My current hypothesis is leaning towards this:

Anxiety is causing an excess of stress hormones to be released into the blood, until adrenal fatigue occurs. After a period of time, I recover and normal function occurs until the cycle repeats itself.

Anxiety-------> Overactive Adrenals ---------> Adrenal Fatigue --------> Recovery

and the cycle repeats. I believe that this is the primary cause of most of my symptoms, and that issues like penile damage or venous leakage are mild or non existant. I believe that anxiety has caused a psycological problem to become a physical one due to the effect it is having on my adrenal function, neurotransmitters, and hormones. I will be doing the blood test soon and be posting it here.
 
Current treatment plan:

1. Focus on relaxation techniques, and anti anxiety therapies. Adapt lifestyle to lower stress. Practice yoga and meditation. Change workout routine from extremely intense, to relaxing with tolerable intensity to lower the release of stress hormones.

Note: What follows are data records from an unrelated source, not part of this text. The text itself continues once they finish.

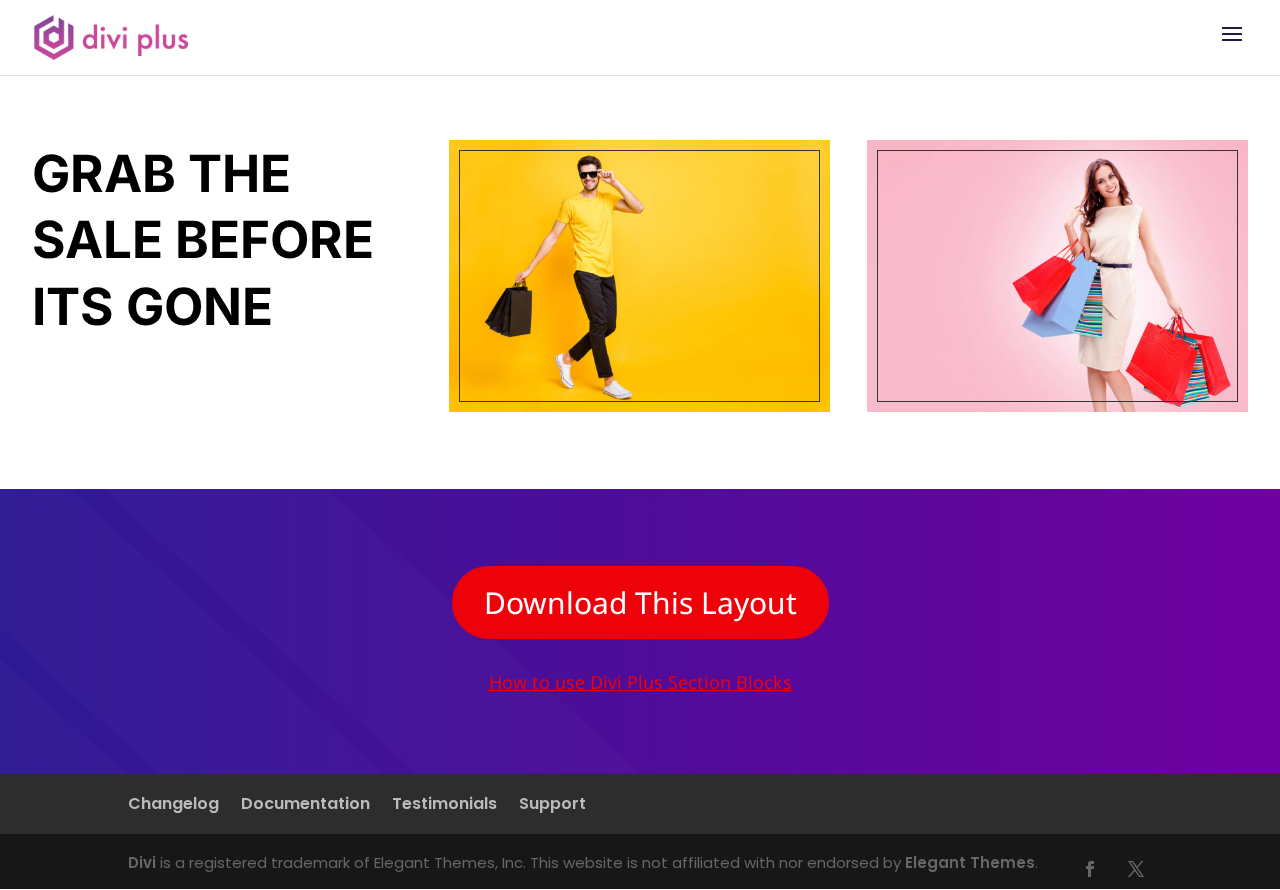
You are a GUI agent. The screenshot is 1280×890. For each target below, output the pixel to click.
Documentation (305, 806)
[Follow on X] (1136, 869)
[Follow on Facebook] (1090, 869)
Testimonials (444, 806)
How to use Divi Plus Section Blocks (640, 682)
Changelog (173, 806)
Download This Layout (640, 602)
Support (552, 806)
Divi (142, 862)
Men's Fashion (639, 276)
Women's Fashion (1057, 276)
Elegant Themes (970, 862)
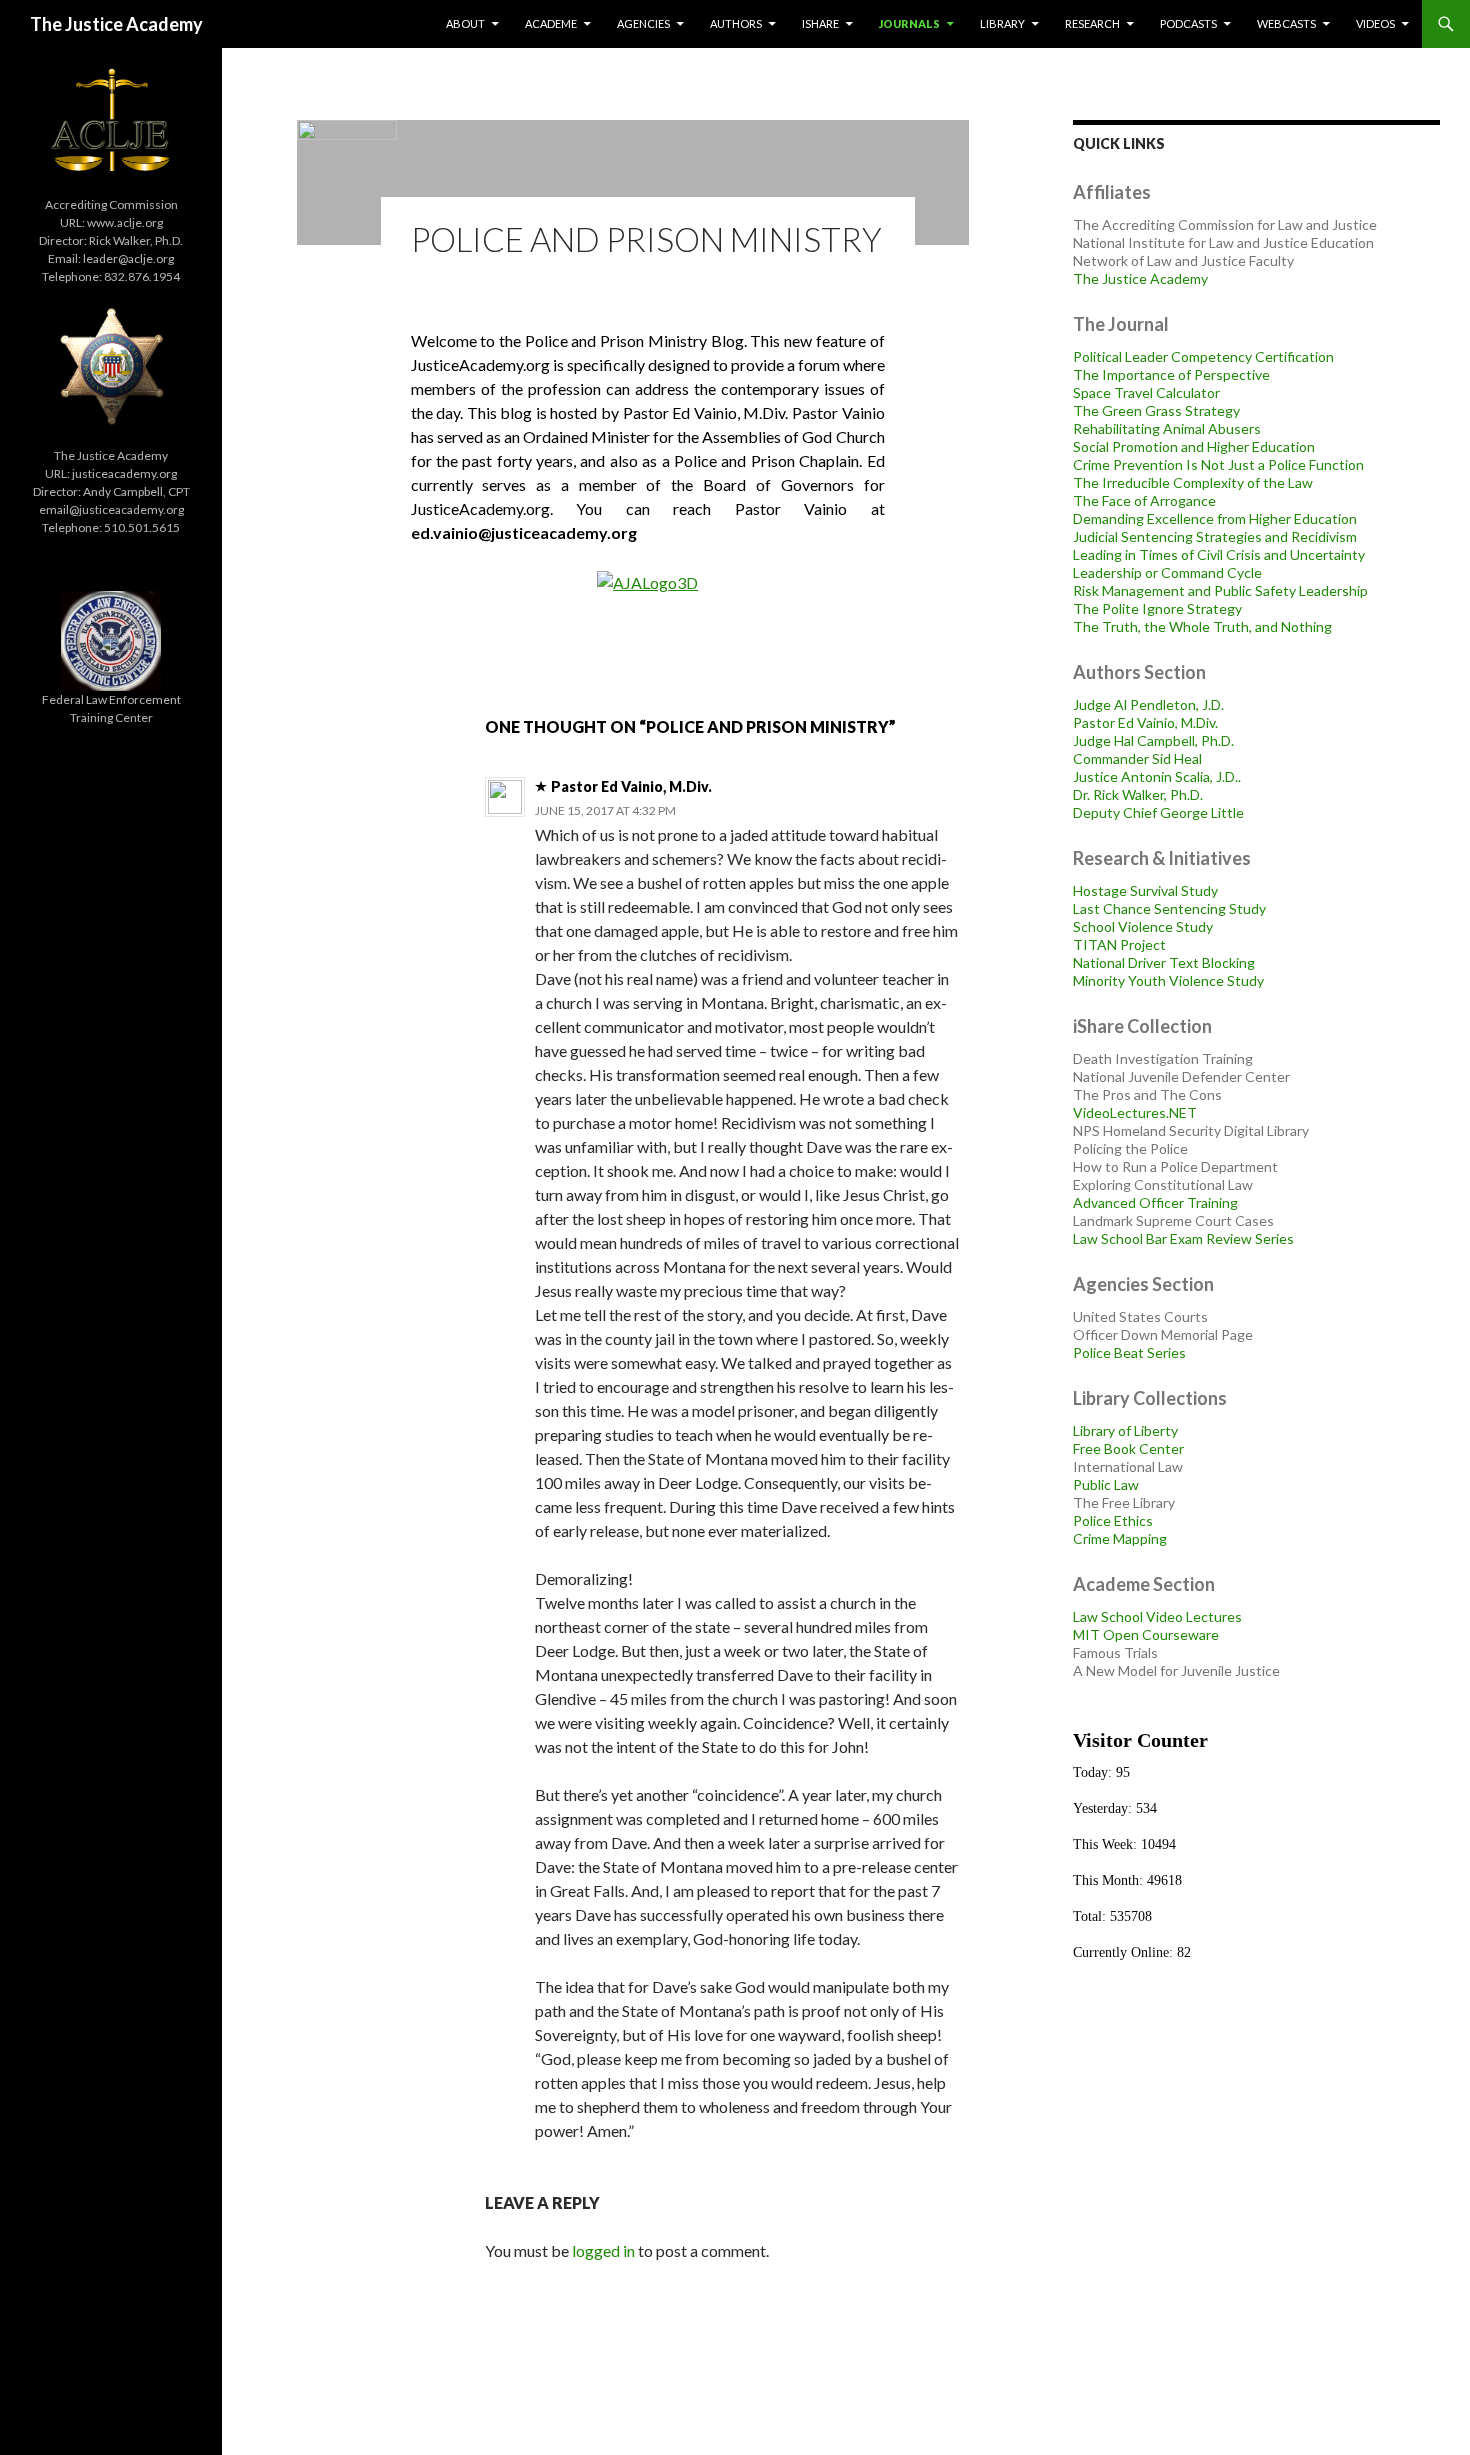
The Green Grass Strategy (1156, 410)
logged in (603, 2250)
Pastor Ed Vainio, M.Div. (1145, 722)
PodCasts (1188, 23)
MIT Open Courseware (1146, 1634)
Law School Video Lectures (1157, 1616)
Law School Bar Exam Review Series (1183, 1238)
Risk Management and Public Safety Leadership (1220, 590)
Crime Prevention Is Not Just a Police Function (1218, 464)
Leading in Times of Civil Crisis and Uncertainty (1219, 554)
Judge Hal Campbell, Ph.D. (1153, 740)
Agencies (643, 23)
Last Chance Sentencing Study (1169, 908)
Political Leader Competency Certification (1203, 356)
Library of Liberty (1125, 1430)
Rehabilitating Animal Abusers (1167, 428)
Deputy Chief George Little (1158, 812)
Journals (909, 23)
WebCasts (1286, 23)
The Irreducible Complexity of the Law (1193, 482)
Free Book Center (1128, 1448)
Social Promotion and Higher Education (1194, 446)
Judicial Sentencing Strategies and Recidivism (1215, 536)
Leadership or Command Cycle (1167, 572)
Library (1002, 23)
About (465, 23)
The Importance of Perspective (1171, 374)
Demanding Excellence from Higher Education (1215, 518)
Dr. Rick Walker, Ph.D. (1138, 794)
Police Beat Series (1129, 1352)
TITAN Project (1119, 944)
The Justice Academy (116, 24)
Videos (1375, 23)
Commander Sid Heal (1137, 758)
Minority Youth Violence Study (1168, 980)
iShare (820, 23)
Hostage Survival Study (1145, 890)
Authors (736, 23)
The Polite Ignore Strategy (1157, 608)
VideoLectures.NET (1135, 1112)
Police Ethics (1113, 1520)
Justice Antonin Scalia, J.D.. (1157, 776)
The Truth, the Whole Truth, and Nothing (1202, 626)
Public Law (1106, 1484)
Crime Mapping (1120, 1538)
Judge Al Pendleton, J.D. (1148, 704)
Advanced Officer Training (1155, 1202)
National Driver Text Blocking (1164, 962)
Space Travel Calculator (1146, 392)
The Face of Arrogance (1144, 500)
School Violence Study (1143, 926)
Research (1092, 23)
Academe (551, 23)
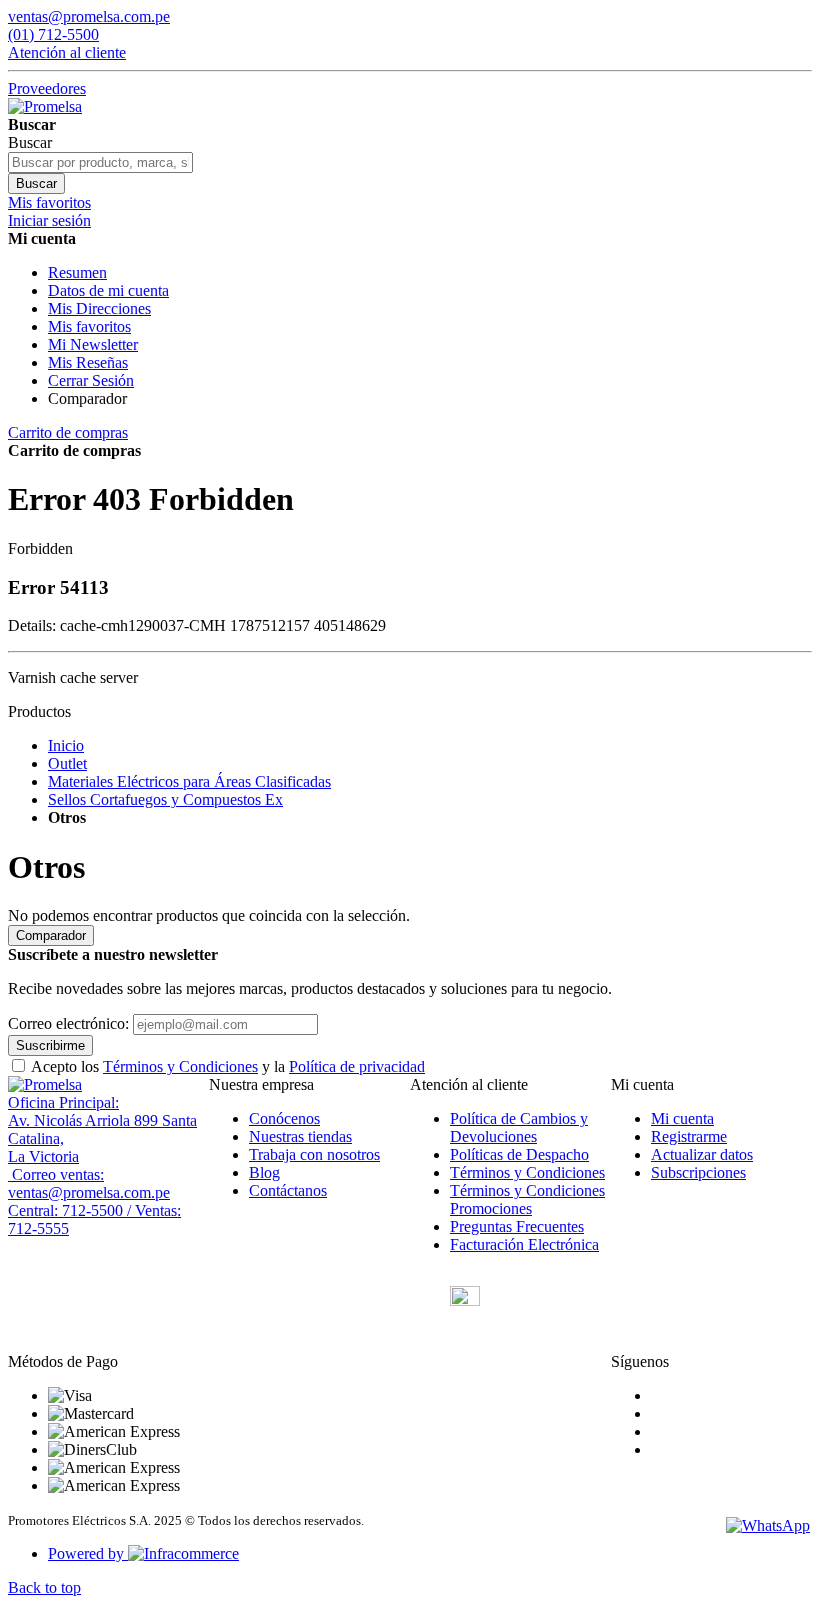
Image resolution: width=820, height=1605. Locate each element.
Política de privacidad (357, 1066)
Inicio (66, 745)
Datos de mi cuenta (108, 290)
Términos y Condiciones (180, 1066)
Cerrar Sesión (91, 380)
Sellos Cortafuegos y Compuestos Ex (165, 799)
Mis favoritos (89, 326)
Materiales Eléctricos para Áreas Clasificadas (189, 781)
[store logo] (45, 106)
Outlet (67, 763)
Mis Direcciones (99, 308)
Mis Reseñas (88, 362)
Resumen (77, 272)
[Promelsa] (45, 1084)
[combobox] (100, 162)
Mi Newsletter (93, 344)
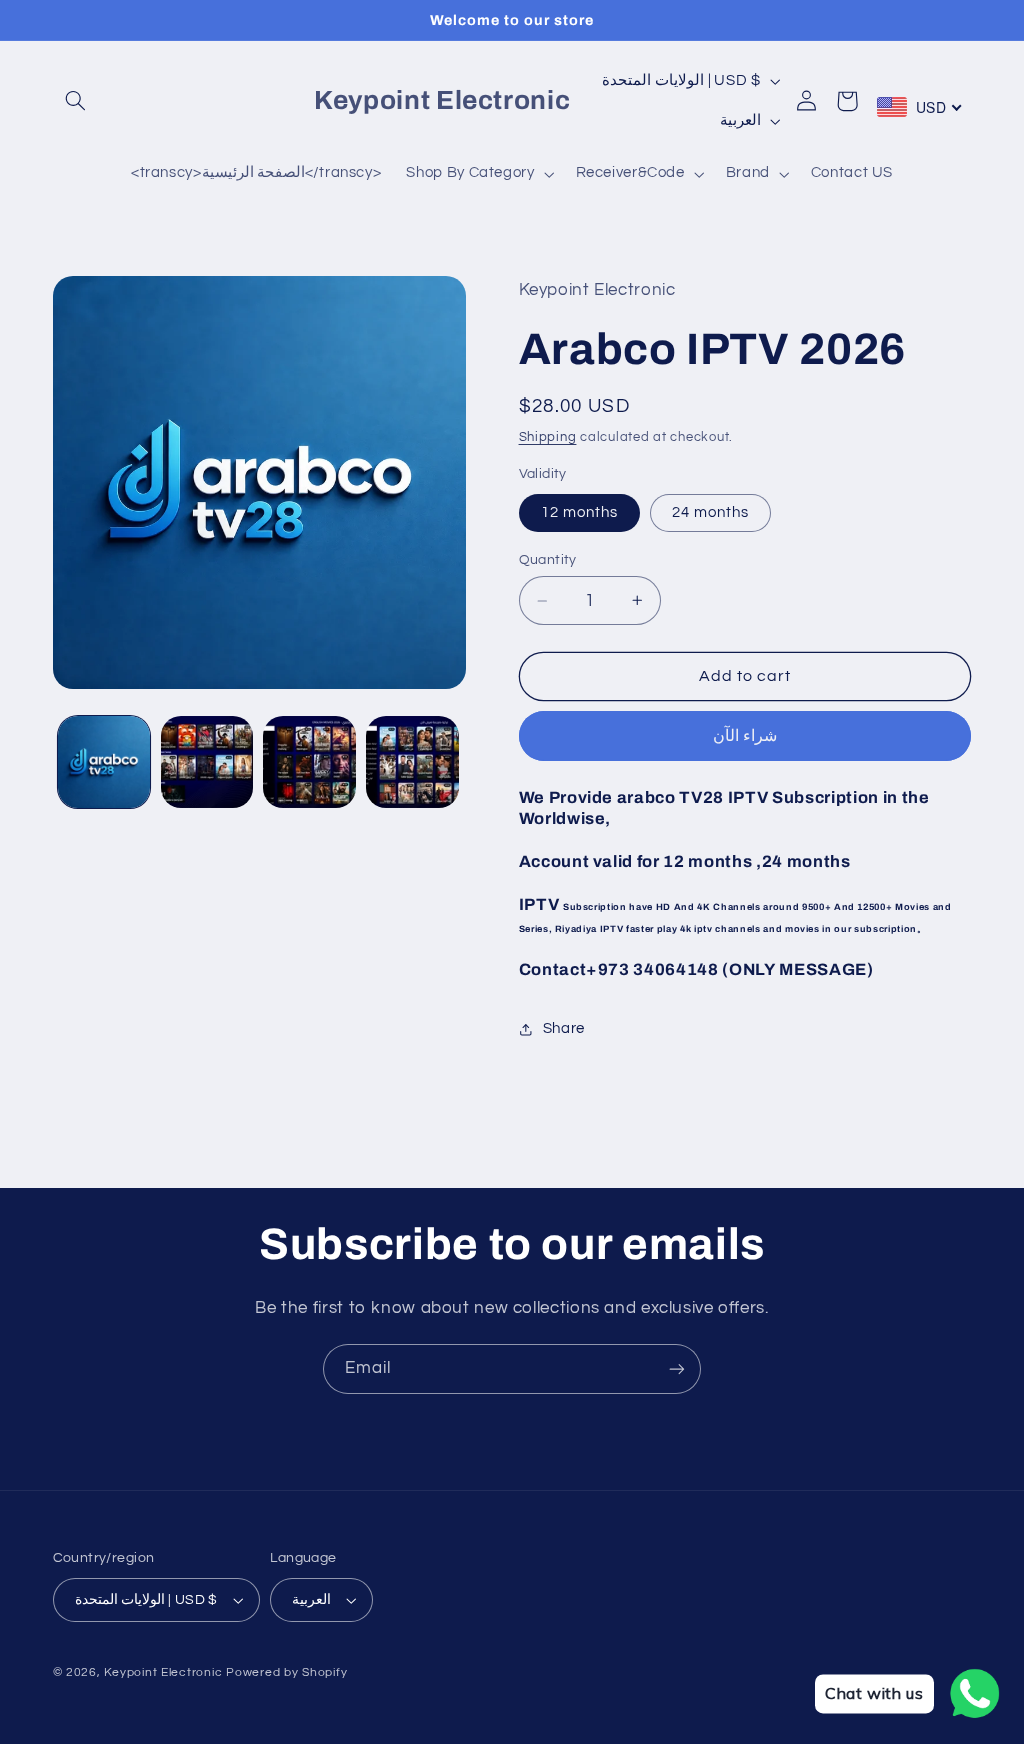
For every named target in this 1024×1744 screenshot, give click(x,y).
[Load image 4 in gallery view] (412, 762)
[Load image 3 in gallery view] (309, 762)
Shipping (548, 437)
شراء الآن (745, 736)
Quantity (548, 560)
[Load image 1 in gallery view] (104, 762)
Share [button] (564, 1028)
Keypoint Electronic (163, 1672)
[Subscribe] (677, 1368)
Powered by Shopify (286, 1672)
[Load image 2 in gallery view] (207, 762)
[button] (76, 101)
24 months (710, 512)
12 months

2. Optimize diet and nutrition. Also begin taking health support, anxiety support, adrenal support, and sexual support herbs, vitamins, and minerals.

3. Reduce sexual frequency and orgasm frequency temporarily to allow the hpta to recover.

4. Get blood test for further evaluation
 
Current treatment plan:

1. Focus on relaxation techniques, and anti anxiety therapies. Adapt lifestyle to lower stress. Practice yoga and meditation. Change workout routine from extremely intense, to relaxing with tolerable intensity to lower the release of stress hormones.

2. Optimize diet and nutrition. Also begin taking health support, anxiety support, adrenal support, and sexual support herbs, vitamins, and minerals.

3. Reduce sexual frequency and orgasm frequency temporarily to allow the hpta to recover.

4. Get blood test for further evaluation

I don't mean to be a dick, but none of this will work.

I quit my job, sleep as long as I want, eat a very healthy diet, take every "sexual" and "hormonal" vitamin and herb that have studied values and abstain from masturbation for up to 7 days. None of this works.

Stress shouldn't kill your sexual ability unless you are a soldier in Iraq, and even then... it's unlikely.